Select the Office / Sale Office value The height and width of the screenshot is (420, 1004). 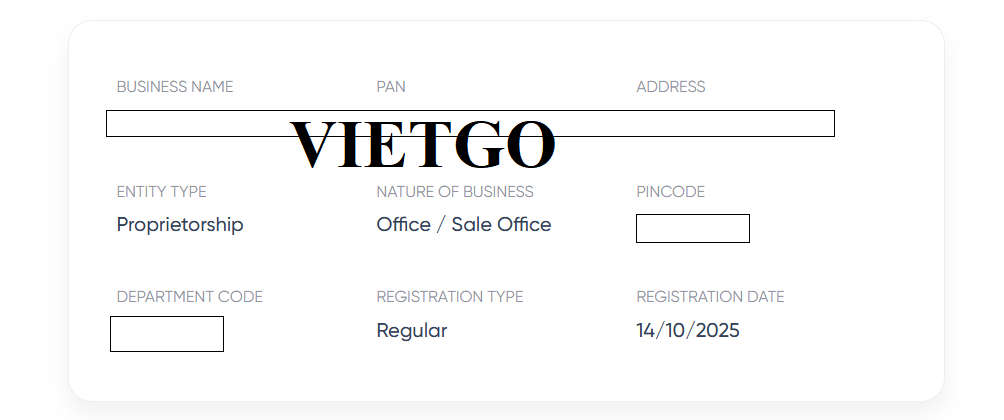point(464,225)
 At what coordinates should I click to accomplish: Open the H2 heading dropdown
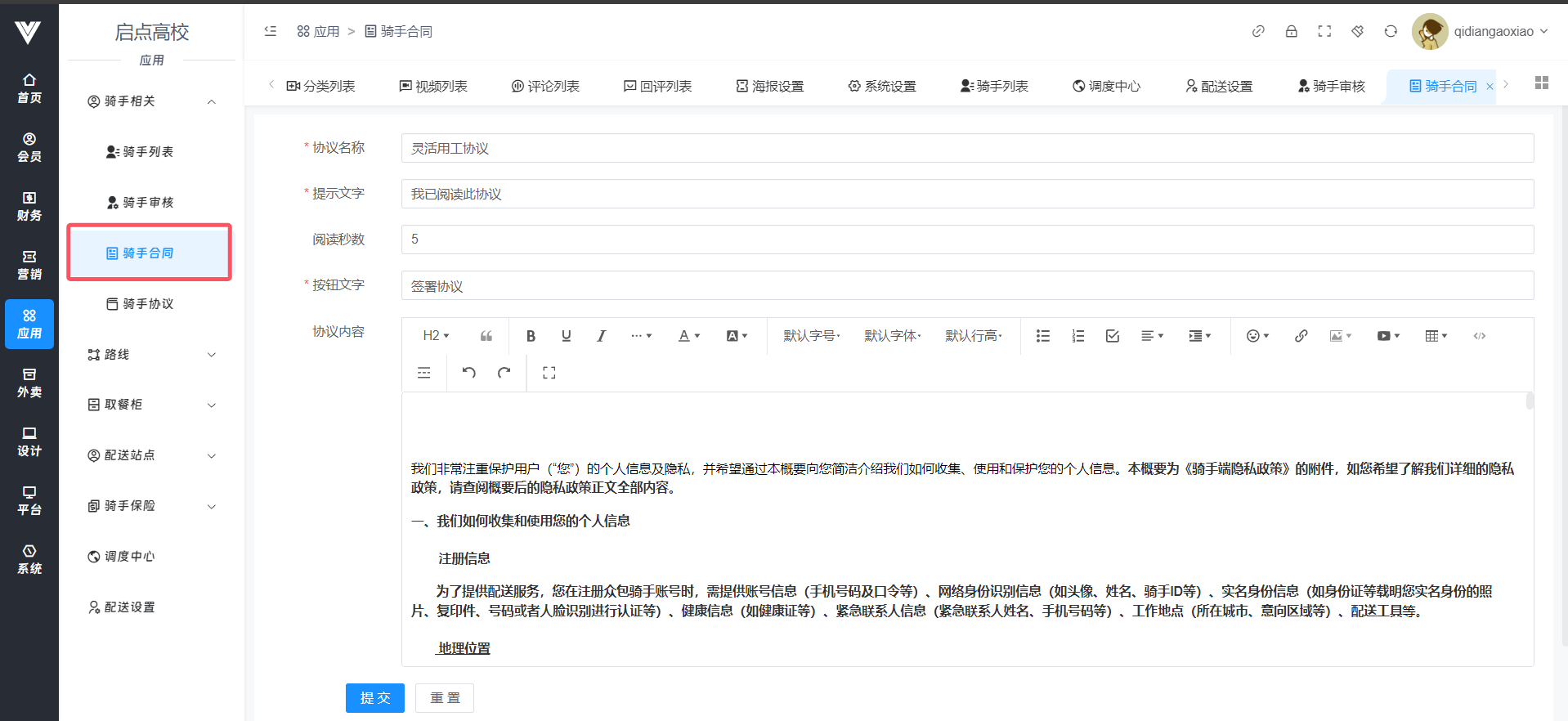tap(436, 336)
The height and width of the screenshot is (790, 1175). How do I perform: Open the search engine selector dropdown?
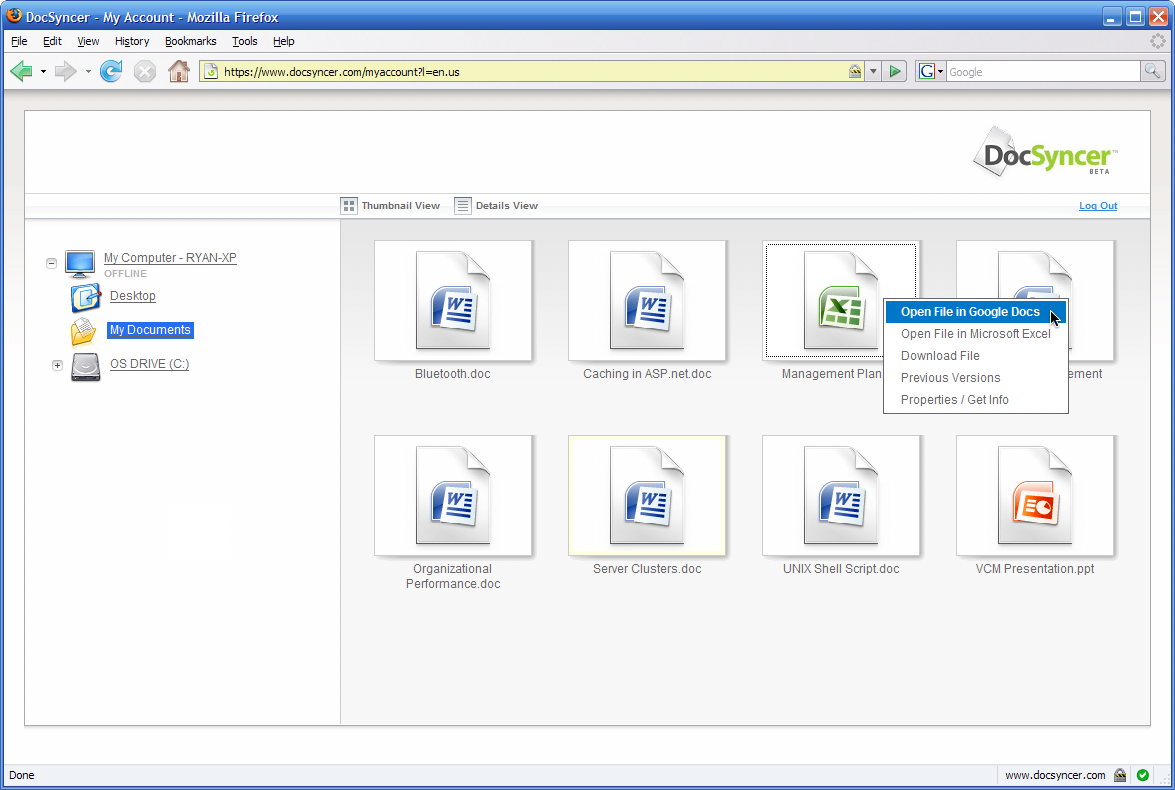click(x=930, y=71)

> _ASSIGNMENT_:
Your task is to repeat only the lines from the line containing "The height and width of the screenshot is (790, 1175)." through the final line of the material, inclusive; do not include pictures.

> _SOLUTION TO THIS PROBLEM_:
The height and width of the screenshot is (790, 1175). How do I perform: Open the search engine selector dropdown?
click(x=930, y=71)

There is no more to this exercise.